**Activity:** Could you repeat every entry below word for word, leaving out the pictures?

**Data for this exercise:**
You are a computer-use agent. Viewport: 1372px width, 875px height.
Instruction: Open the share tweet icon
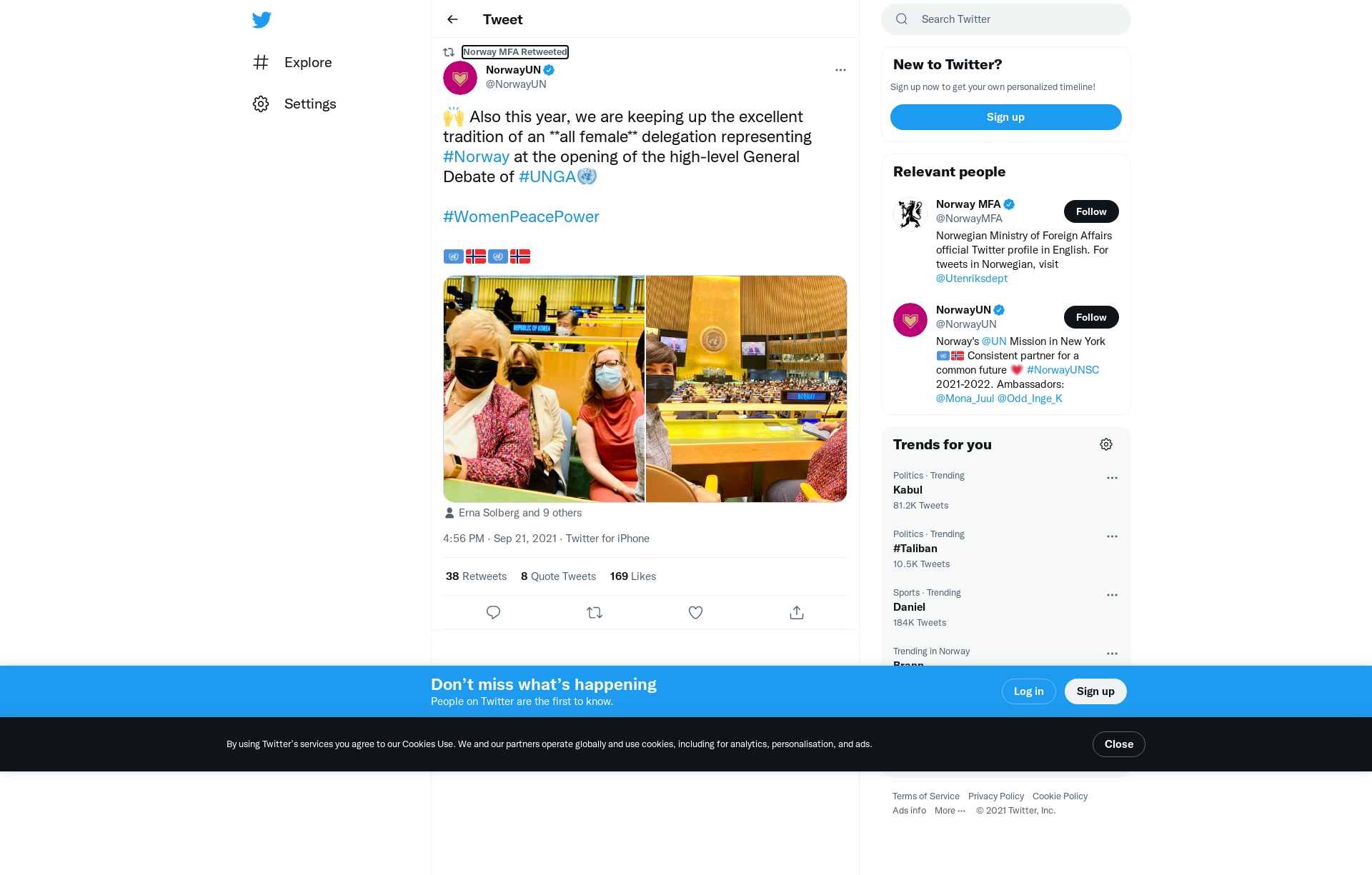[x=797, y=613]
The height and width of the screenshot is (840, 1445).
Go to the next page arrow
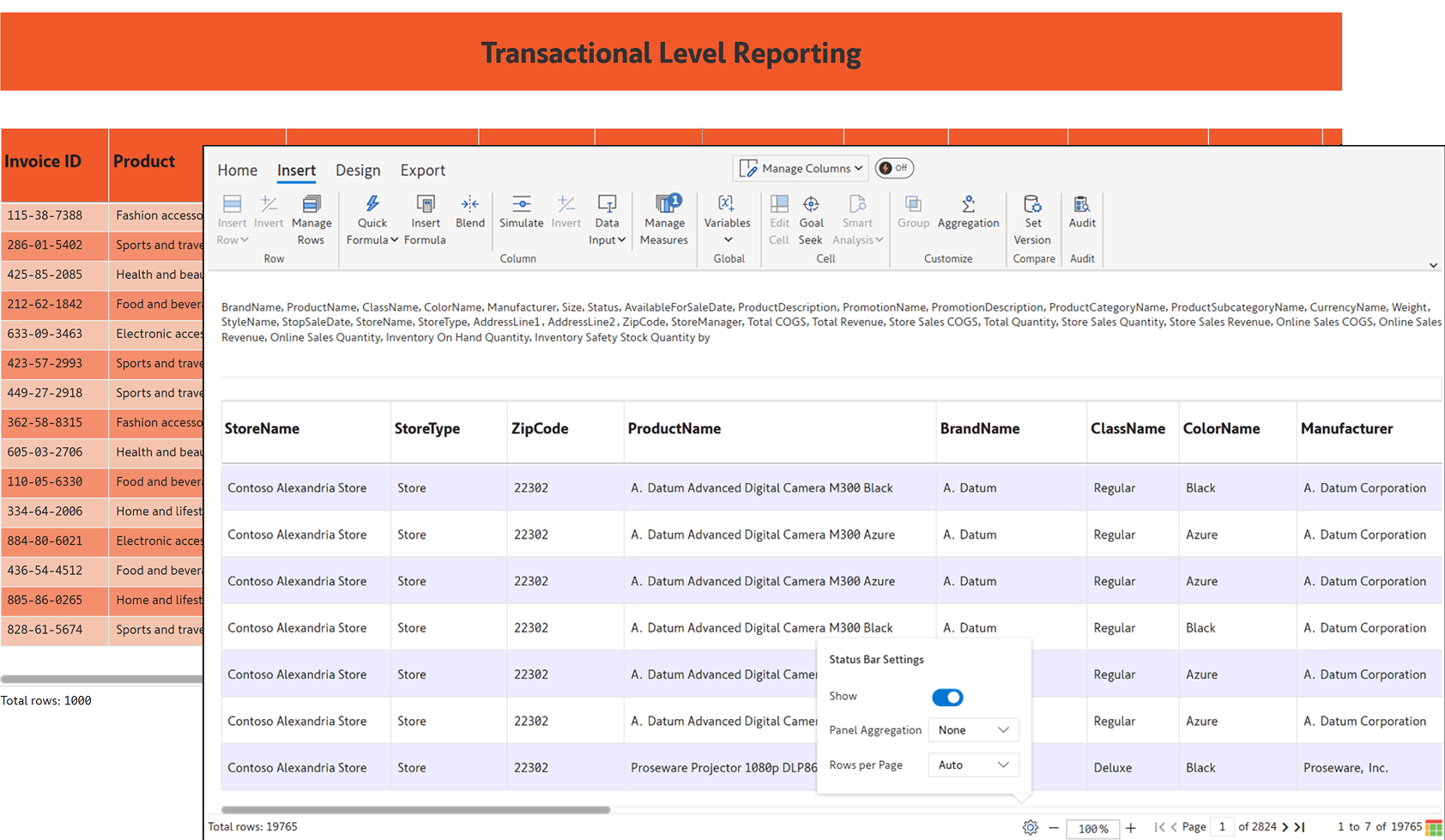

**Written reply:**
You are a computer-use agent. Viewport: 1372px width, 875px height.
Instruction: Open the share tweet icon
[x=797, y=613]
The height and width of the screenshot is (840, 1445).
Go to the next page arrow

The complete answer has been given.